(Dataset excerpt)
###

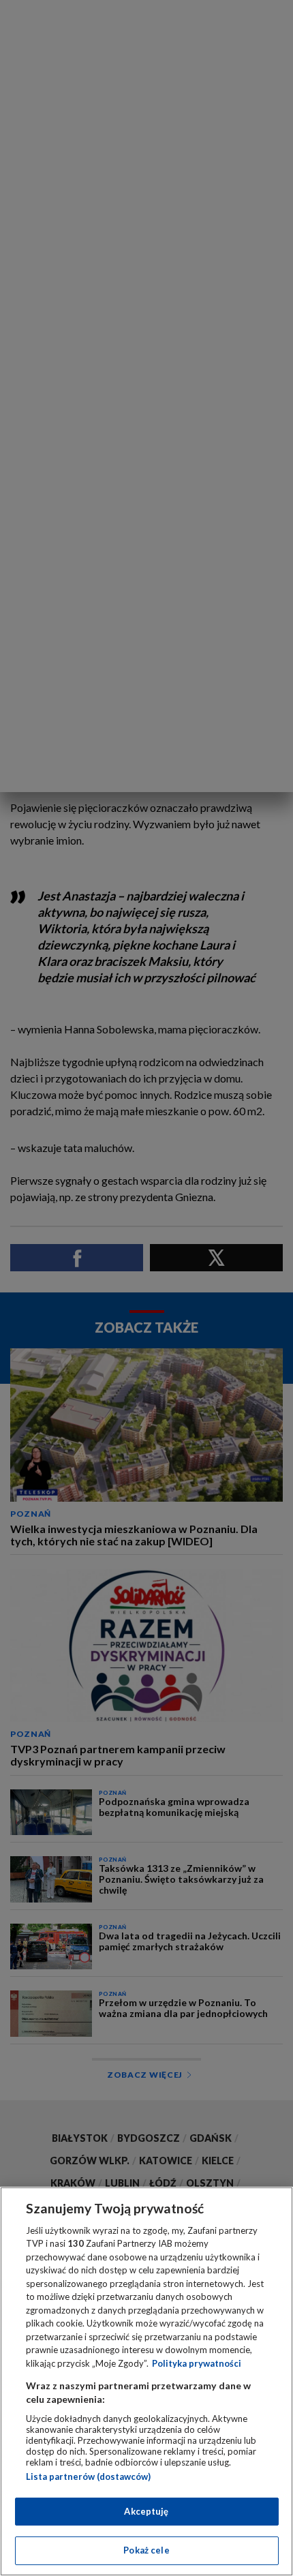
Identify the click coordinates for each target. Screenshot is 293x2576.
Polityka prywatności (196, 2363)
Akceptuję (146, 2511)
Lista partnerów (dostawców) (88, 2476)
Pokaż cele (146, 2550)
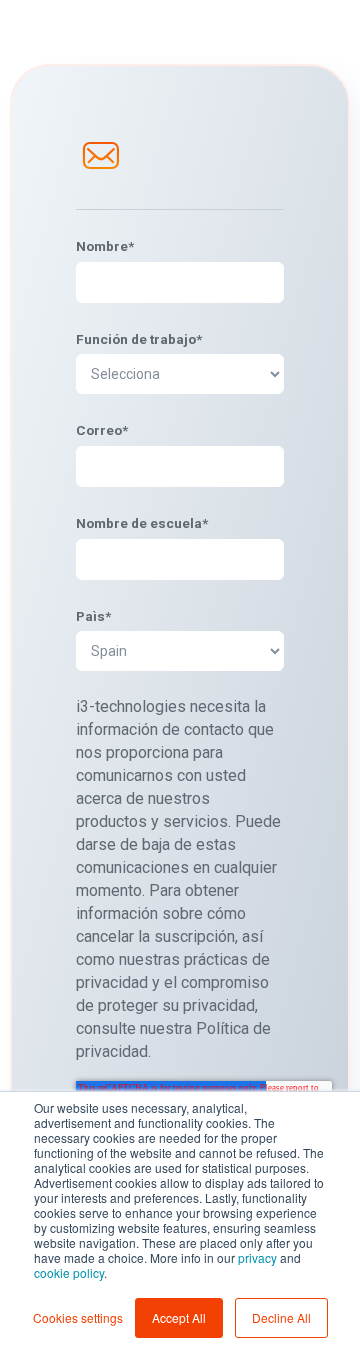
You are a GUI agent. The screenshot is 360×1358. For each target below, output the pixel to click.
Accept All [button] (179, 1317)
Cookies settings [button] (78, 1317)
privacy (257, 1257)
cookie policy (69, 1272)
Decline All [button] (281, 1317)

###

Copy every entry above word for word, but leave the pictures out.

Identify the click coordinates for each target. Screenshot is 293x2576.
Polityka prywatności (196, 2363)
Akceptuję (146, 2511)
Lista partnerów (dostawców) (88, 2476)
Pokaż cele (146, 2550)
You are a GUI agent. The screenshot is 360×1358. For each target below, output the pixel to click.
Accept All [button] (179, 1317)
Cookies settings [button] (78, 1317)
privacy (257, 1257)
cookie policy (69, 1272)
Decline All [button] (281, 1317)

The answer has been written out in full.